Terror in Paris: Should I cancel my trip?

Story highlights

  • Many Paris cultural attractions reopening doors in wake of attacks
  • City remains on high alert with tightened security at transport hubs
  • Travel personality Rick Steves urges travelers "not to let the terrorists win by being terrorized"

(CNN)In the wake of deadly attacks that left 129 people dead, Paris and other parts of France were placed under immediate lockdown, raising concerns for travelers.

Many prominent Paris institutions, including the Louvre gallery and the Eiffel Tower were immediately closed, while toughened border controls were put in place.
As one of the world's leading tourism destinations, Paris welcomes millions of visitors every year and the events of the past few days will put many vacation plans in doubt.
    French travel and tourism companies took an early hit when the country's stock market opened on Monday, indicating industry fears that Paris will feel a longer-term impact from the attacks.
    The city was already recovering from the deadly attack in January that targeted the French satirical magazine Charlie Hebdo.
    Yet now, as then, officials have been quick to stress that it's business as usual -- albeit under a blanket of heavier-than-ever security.

    Symbolic importance

    The Louvre art museum reopened Monday after being closed in the wake of the attacks.
    Despite an initial shutdown of borders when French President Francois Hollande declared an state of national emergency, most transport links to Paris have continued largely unaffected.
    Airports and train stations -- including the Eurostar terminal at the city's Gare du Nord -- remain open, although officials are warning travelers to allow more time for security checks.
    And while major cultural landmarks were closed in the wake of Friday's attacks, some were re-opening their doors Monday.
    Culture Minister Fleur Pellerin announced that leading attractions, including the Louvre gallery and the Musee d'Orsay were to open from midday following a minute's silence.
    She stressed the symbolic importance of Paris's cultural institutions at a time when the city was facing a crisis.
    Current openings and closures are listed on the website of the Paris Visitors Bureau.
    Several prominent destinations are to remain closed, however.
    Disneyland Paris has said it will re-open Wednesday, following three days of national mourning that began Sunday.
    "We mourn those lost to the horrific attacks in Paris.
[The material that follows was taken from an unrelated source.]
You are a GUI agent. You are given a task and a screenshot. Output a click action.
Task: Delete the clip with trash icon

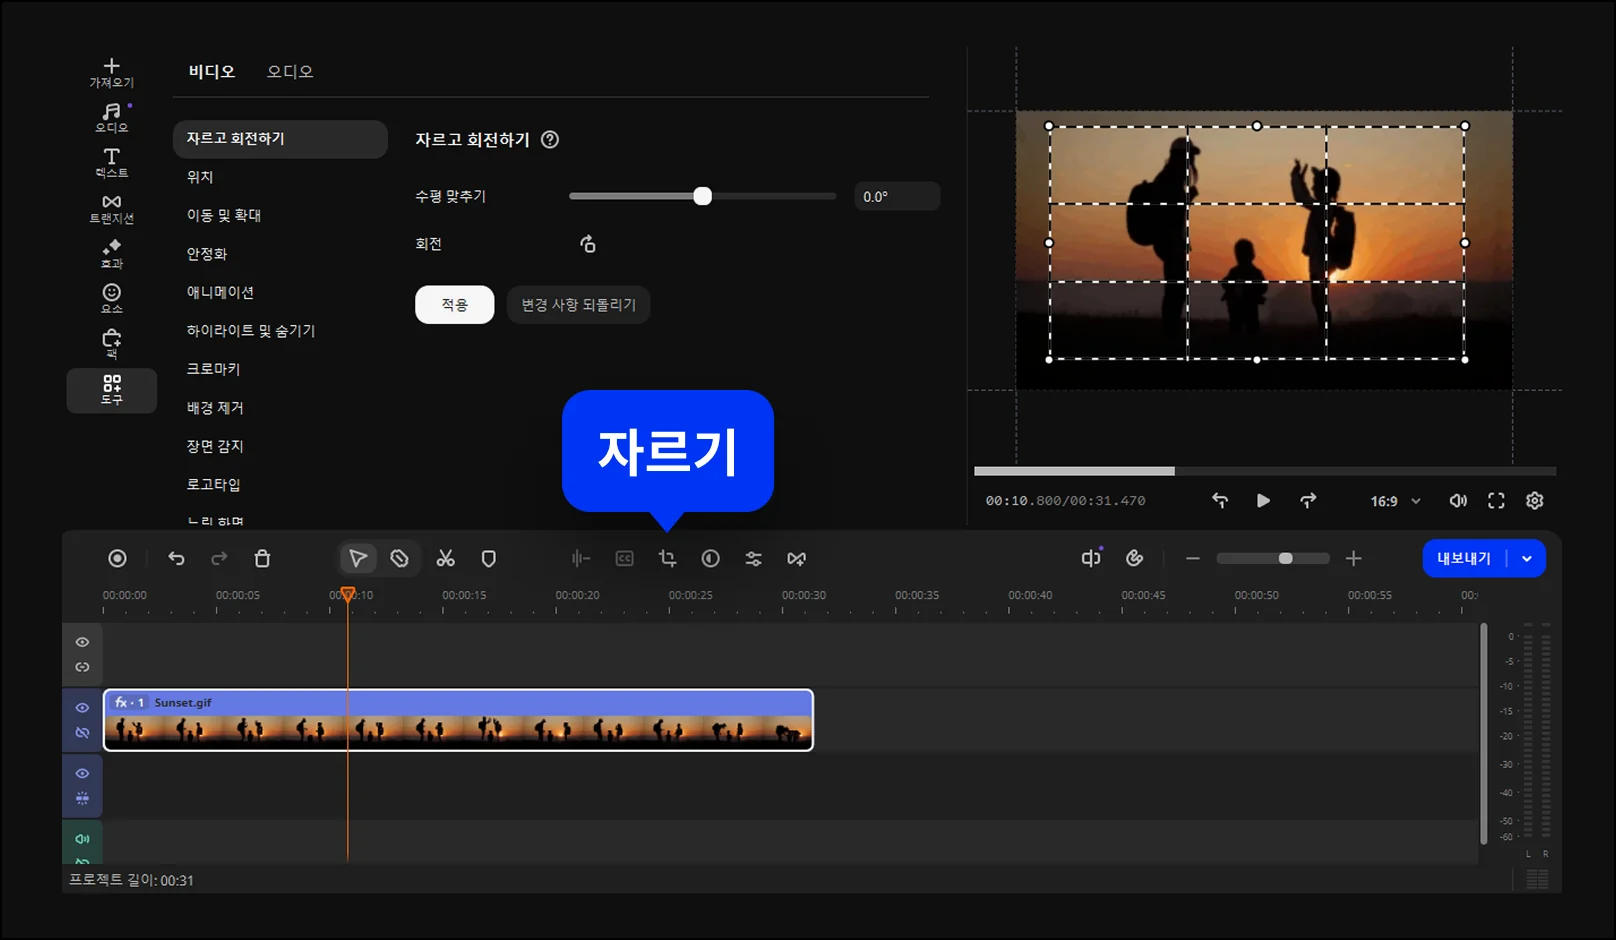[262, 559]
We pray for the injured and we hold them all in our hearts," said Tom Wolber, President of Euro Disney S.A.S, in a statement.
    The Eiffel Tower is to remain closed indefinitely.

    'High vigilance'

    The Eiffel Tower is closed until further notice.
    Over the weekend, several music events -- including gigs by Motorhead and U2 -- were canceled in a show of respect to victims who included staff and audience at a heavy metal concert in the city.
    Cinemas have also reportedly been closed.
    Authorities have listed an emergency number for tourists in Paris: +33 1 45 50 34 60.
    Meanwhile, despite Friday's attacks, official advice from some nations on travel to Paris remains largely unchanged, with no active discouragement to citizens planning to visit the city.
    However, the U.S. Embassy in Paris has urged those already there to take care.
    "We strongly urge U.S. citizens to maintain a high level of vigilance, be aware of local events, and take the appropriate steps to bolster their personal security, including limiting their movements to essential activity," it said on its website.
    "U.S. citizens are encouraged to monitor media and local information sources and factor updated information into personal travel plans and activities."
    Under similar advice, the UK Foreign Office adds: "Around 17 million British nationals visit France every year. Most visits are trouble free."
    For those planning to alter pre-exisiting plans, some airlines -- including U.S. operator United -- were offering to waive change fees for passengers whose travel is affected by the attacks.
    Travelers are advised to check with their airlines for the latest on any fee waiver information.

    'Isolated incident'

    Airbnb was encouraging its hosts to extend travelers' stays free of charge and offering to waive some fees.
    "If you are able, we hope you will strongly consider helping those who are in need by making your listing available at little or no cost," the accommodation-sharing service said to its hosts and their guests.
    "Also, if you're an Airbnb host in Paris and your Airbnb guest is experiencing travel delays as they try to leave Paris, you can allow your guest to extend their stay for free."
    It's unclear whether travelers with trips booked further down the line will be able to take advantage of similar discounts and refunds.
    Travel personality Rick Steves posted a message on his blog and Facebook encouraging travelers not to avoid Paris.
    Steves called the shootings and bomb attacks on Friday night an "isolated incident."
    "There's an important difference between fear and risk ... I believe we owe it to the victims of this act not to let the terrorists win by being terrorized," he wrote.
    Steves recalled past attacks in popular tourist destinations, including the 2004 train bombing in Madrid that killed 191 and injured more than 1,800 and the 2005 train and bus bombings in London that killed 52 and injured more than 700.
    "These societies tightened their security, got the bad guys, and carried on. Paris will, too," Steves wrote.